De acuerdo, son imágenes excepcionales, que (ello sí) apenas exceden en un grado a lo real común. Los hombres -sigo el discurso de la última entrega- van en más de un 90% siempre con pantalones cortos, tenis-calzado deportivo- y camiseta. Barrigas, cerveceras o no, pelos o sobaquinas, todo se da por añadidura. Me dirán: pero hay clases. La verdad, pocas; pero es verdad que dentro de la terrible igualdad colectiva (no hay personalidad o da lo mismo, peor acaso) unos «chores», según dicen en Colombia, pueden tener mejor corte o fábrica que otros, igual que las zapatillas, más o menos de marca, pero esencialmente lo mismo. Como acabo de anticipar esta brutal homogeneidad vestimentaria, dice muy poco a favor de nadie. Robóticos -ergo, acaso con pocas ideas propias- les da a casi todos ser una hormiga más de la actual marabunta, pero además llevar todo al descubierto (lejos de playas o campos) ¿es aceptable? Ande yo caliente -Góngora dixit- y ríase la gente.
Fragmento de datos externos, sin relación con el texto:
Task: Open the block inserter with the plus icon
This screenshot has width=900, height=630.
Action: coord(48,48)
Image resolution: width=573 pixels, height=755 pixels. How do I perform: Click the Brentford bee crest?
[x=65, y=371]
Es eso, sustancialmente, pero no se ríe nadie, no hay cuidado, porque todos van igual. Un par de hombretones (con poder adquisitivo) entran en chores negros, tenis y blancas camisetas, en un restaurante más o menos de lujo. Las panzas son prominentes y la voz tonante, el maître los acoge con un muy cordial «bienvenidos, señores». Yo recuerdo -anticuado de mí- que hace veinte años no los hubieran dejado entrar al restaurante, porque se exigían normas de respeto y urbanidad. Hoy da igual (pobres de nosotros) pues sólo el dinero cuenta y que la tarjeta funcione con soltura en el datáfono. No pretendo decir si este inmoderado «todo vale» -de nuevo- es feo o lindo, prefiero quedarme en si es respetuoso o no con los demás. ¿Ah, pero la gente importa? Uniformidad y cómoda vulgaridad lo llenan todo. Pero la escena aún puede ser, normalmente, peor.
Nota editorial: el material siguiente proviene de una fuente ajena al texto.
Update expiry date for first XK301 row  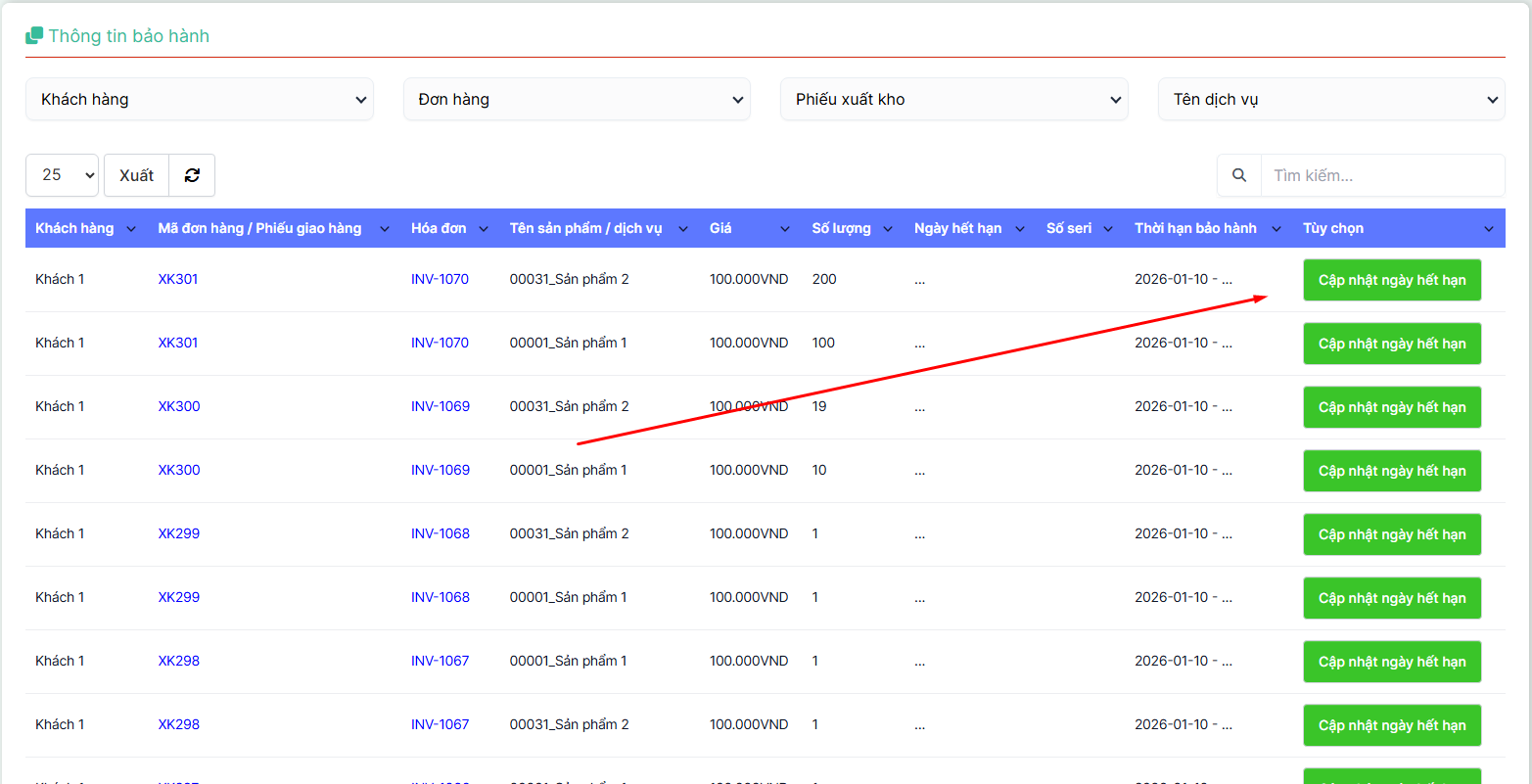(1391, 280)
Entra (ese u otro comedor) una familia. Padre en zapatillas y camiseta, mujer con pantalones (¿?) casi ceñidos a la ingle, negro y aparatoso carrito de niño, que por supuesto, quiere llegar hasta los aledaños mismos de la mesa, y un abuelo que imita al hijo, se diría que peor. Para mí, una escena horrible, pues sobre vientres, sobacos y alpargatas -feo todo- el niño llora o gime o berrea. Lo pasa mal la criatura, no es su sitio. Pero mientras la madre aún intenta hacerlo callar o moderarlo, el abuelo tontaina deja oír: No pasa nada, es un niño. Sí pasa, señor mío, y mucho. A esa criatura (con su agua infaltable) deben educarlo, y esa buena educación pasa por la «represión básica» que decía el filósofo marxista Herbert Marcuse. Por muy nietecito suyo que sea, una trivialidad, debe ser refrenado en orden a la convivencia con los demás y a no amargar la comida a los de al lado.
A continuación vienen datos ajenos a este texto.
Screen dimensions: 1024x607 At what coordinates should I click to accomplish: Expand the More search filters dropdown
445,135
Hay parejas más cuidadosas -sobre todo en sitios caros- pero muchos, demasiados, dan por bueno y hasta bendito el soez grito infantil, que apunta a unos papás salvajes o semisalvajes. Hay en exceso. He hablado de fealdades y vulgaridad y percibo que aludo a lugares relativamente escogidos, pero si paso a los transportes públicos veraniegos (metro, autobuses) los malos olores íntimos y aún escenitas sexuales, donde hasta se visibilizan, con mal disimulo, genitales, pasan sin que nadie se atreva a hablar. Es estupendo que follen (si quieren) pero, ¿una paja en un vagón del subterráneo? ¿Dónde están los empleados del Metro, que cuando menos, debieran afear esas conductas y hasta esos fétidos aromas? No importan si son marroquíes, españoles o colombianos. Es vulgar, bochornoso, lamentable. Horrible mundo.

Soy tan vetusto que aún no tengo calzado deportivo ni mochila. ¡Menuda vergüenza!